Divide and Conquer¶

We can search fast through huge sort data via the divide and conquer search method.

Guessing a Secret¶

Consider the following little game:

The computer picks a random integer in [0, 1000].
It is up to the user to guess the number.

Suppose making a guess costs $1 and you get $100 for the right guess. Would you play this game?

Suppose now the computer would tell you after each incorrect guess: too low or too high. With same cost and price, would you now play this game?

An example of a session of the game with the too low and too high feedback is shown below.

$ python findsecret.py
Guess number in [0, 1000] : 500
Your guess is too low.
Guess number in [0, 1000] : 750
Your guess is too high.
Guess number in [0, 1000] : 625
Your guess is too high.
Guess number in [0, 1000] : 562
Your guess is too high.
Guess number in [0, 1000] : 531
Your guess is too high.
Guess number in [0, 1000] : 516
Your guess is too high.
Guess number in [0, 1000] : 508
Your guess is too high.
Guess number in [0, 1000] : 504
Your guess is too low.
Guess number in [0, 1000] : 506
found 506 after 9 guesses

The search space is [0, 1000] at the start, in Fig. 38.

Fig. 38 Halving the search space in each step.

As shown in Fig. 38, in each step the search space is cut in half. After 10 steps, we are down to the last digit. In every step we recover one bit of the secret.

Binary Search¶

Let us generate a list of 10 random two digit numbers. Consider the session below.

>>> from random import randint
>>> L = [randint(10, 99) for _ in range(10)]
>>> L
[32, 61, 50, 81, 30, 14, 53, 92, 22, 23]
>>> 10 in L
False
>>> 81 in L
True
>>> L.index(81)
3
>>> L[3]
81

The instruction L.index(n) will throw a ValueError if n not in L.

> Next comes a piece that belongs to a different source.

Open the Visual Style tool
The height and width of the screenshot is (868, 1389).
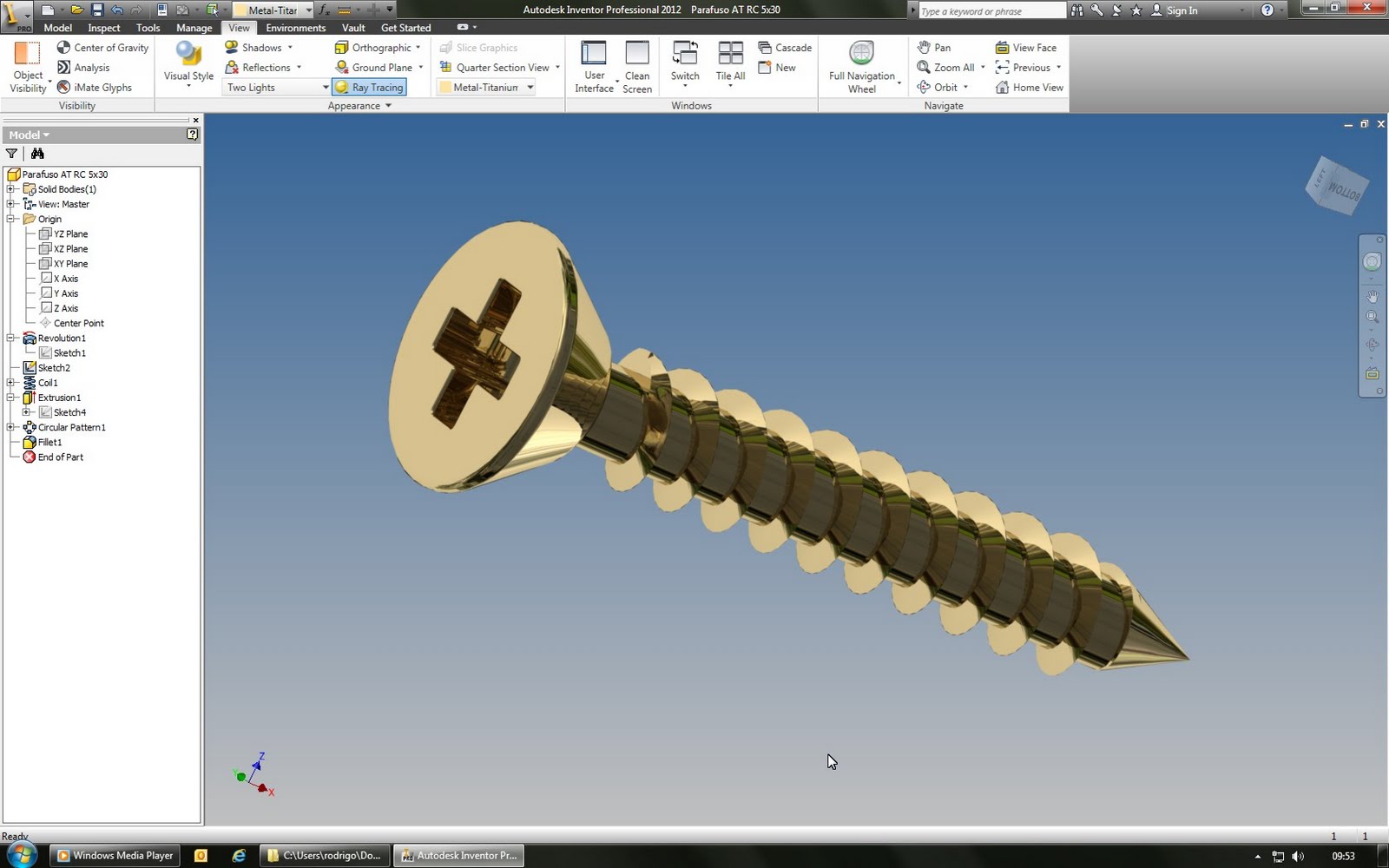tap(187, 61)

The formulation of the input/output of the search problem is below:

\[\begin{split}\begin{array}{rcl} Input & : & \mbox{\tt L} \mbox{ a list of numbers and some number } \mbox {\tt x}. \\ Output & : & \mbox{index } \mbox{\tt k == -1}, \mbox{if } \mbox{\tt not x in L} \mbox{ otherwise } \mbox{\tt L[k] == x}. \end{array}\end{split}\]

The algorithm for a linear search executes the following steps:

Enumerate in L all its elements in L[k].
If L[k] == x then return k.
Return -1 at the end of the loop.

Our cost analysis first considers the best case. In the best case, we find x immediately if x occurs at the start of L. In the worst case, we have to traverse the entire list if x is at the end of L. On average, we execute $c \times n$ steps, where $n =~$ len(L), for some constant $c \approx 0.5$. We say its cost is $O(n)$.

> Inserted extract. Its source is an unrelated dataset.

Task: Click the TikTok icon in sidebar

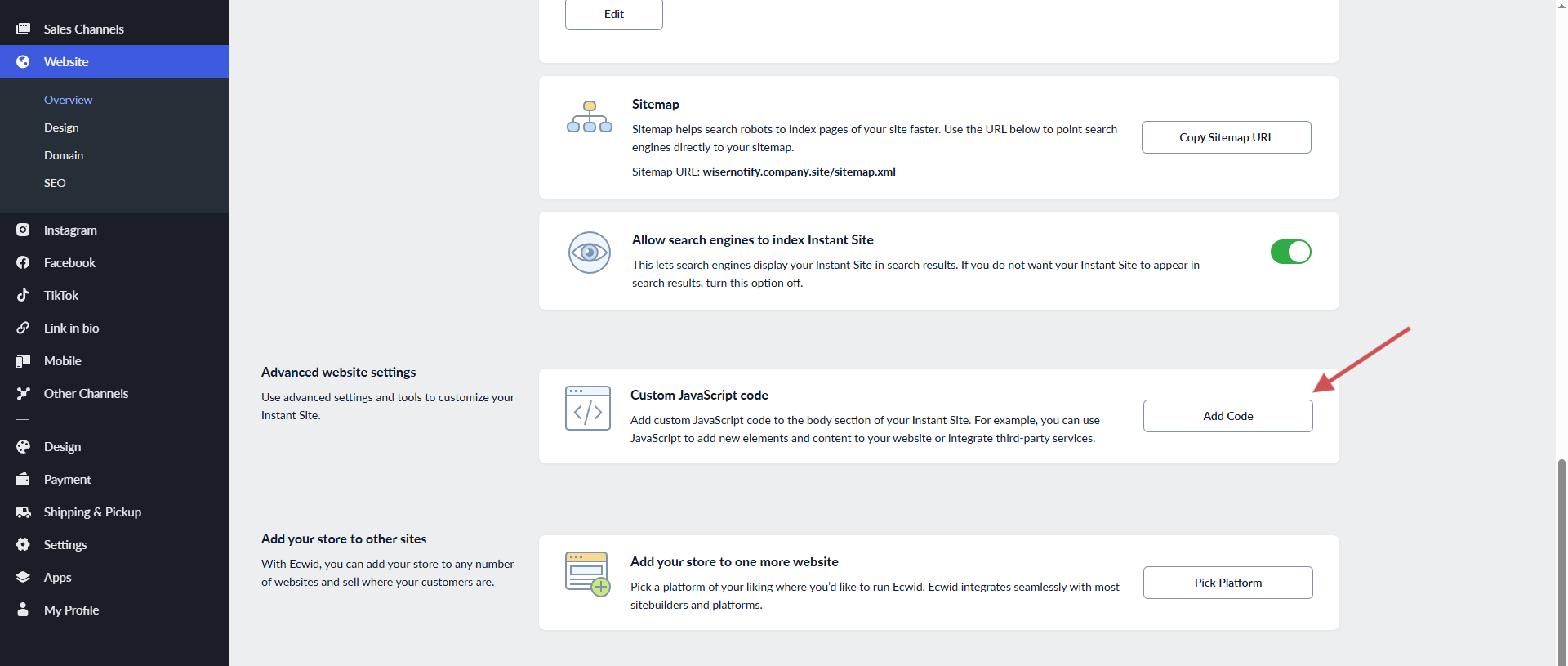Action: [x=23, y=295]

Code to search linearly in a sorted list is below. To sort a list L, do L.sort().

def linear_search(numbers, nbr):
    """
    Returns -1 if nbr belongs to numbers,
    else returns k for which numbers[k] == nbr.
    Items in the list numbers must be sorted
    in increasing order.
    """
    for i in range(len(numbers)):
        if numbers[i] == nbr:
            return i
        elif numbers[i] > nbr:
            return -1
    return -1

The builtin in and index for lists do not exploit order.

The problem statement to search in a sorted list is below.

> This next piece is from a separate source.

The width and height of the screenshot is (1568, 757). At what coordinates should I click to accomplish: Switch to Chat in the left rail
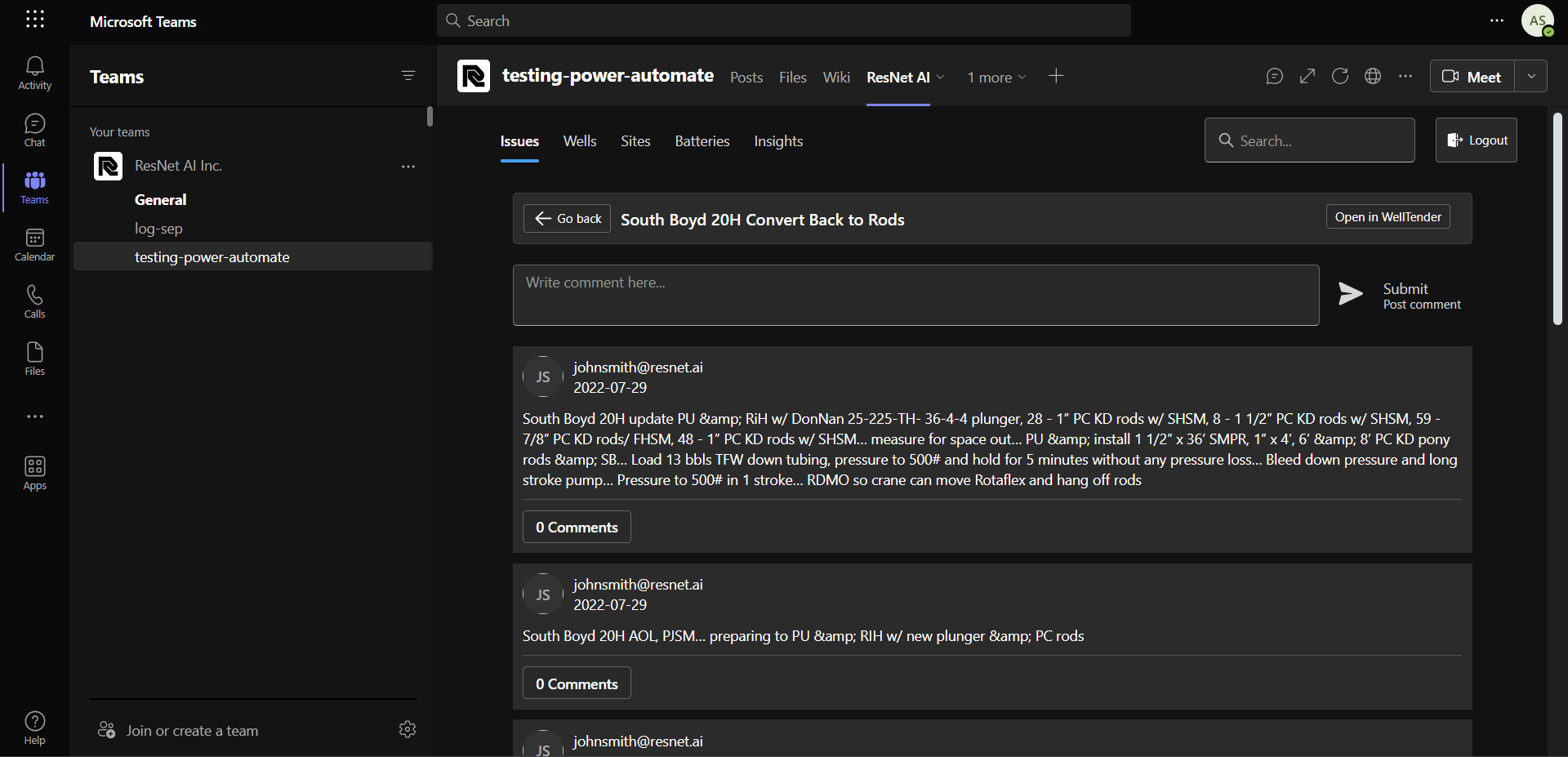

\[\begin{split}\begin{array}{rcl} Input & : & \mbox{\tt L} \mbox{ is a list of numbers, ordered increasingly;} \mbox{\tt x} \mbox{ is some number.} \\ Output & : & \mbox{\tt True} \mbox{ if } \mbox{\tt x in L}, \mbox{\tt False} \mbox{ otherwise.} \end{array}\end{split}\]

The rules to apply divide and conquer are

The base cases are len(L) == 0 and len(L) == 1.
Let m = len(L)//2. If L[m] == x, then return True.
If x < L[m], then search in the first half of L, that is L[:m].
If x > L[m], then search in the second half of L, that is L[m+1:].

Code for a binary search is in the function below.

def binary_search(numbers, nbr):
    """
    Returns True if nbr is in the sorted numbers.
    Otherwise False is returned.
    """
    if len(numbers) == 0:
        return False
    elif len(numbers) == 1:
        return numbers[0] == nbr
    else:
        middle = len(numbers)//2
        if numbers[middle] == nbr:
            return True
        elif numbers[middle] > nbr:
            return binary_search(numbers[:middle], nbr)
        else:
            return binary_search(numbers[middle+1:], nbr)

We trace the search by * accumulating the depth of the recursion, * printing as many spaces as the depth, * printing the remaining list to search in.

To test the search, we generate a list of random 2-digit numbers.

Give lower bound : 10
Give upper bound : 99
How many numbers ? 10
L = [10, 14, 14, 19, 20, 38, 53, 60, 66, 72]
Give number to search for : 21
find 21 in L = [10, 14, 14, 19, 20, 38, 53, 60, 66, 72]
 find 21 in L = [10, 14, 14, 19, 20]
  find 21 in L = [19, 20]
   find 21 in L = []
21 does not occur in L

The builtin index does not exploit order either. Let us define an index search for sorted lists.

def binary_index(numbers, nbr):
    """
    Applies binary search to find the
    position k of nbr in the sorted numbers.
    Returns -1 if not nbr in numbers, or else
    returns k for which numbers[k] == nbr.
    """

We apply the same divide and conquer as in binary_search(), with additional attention to the index calculation.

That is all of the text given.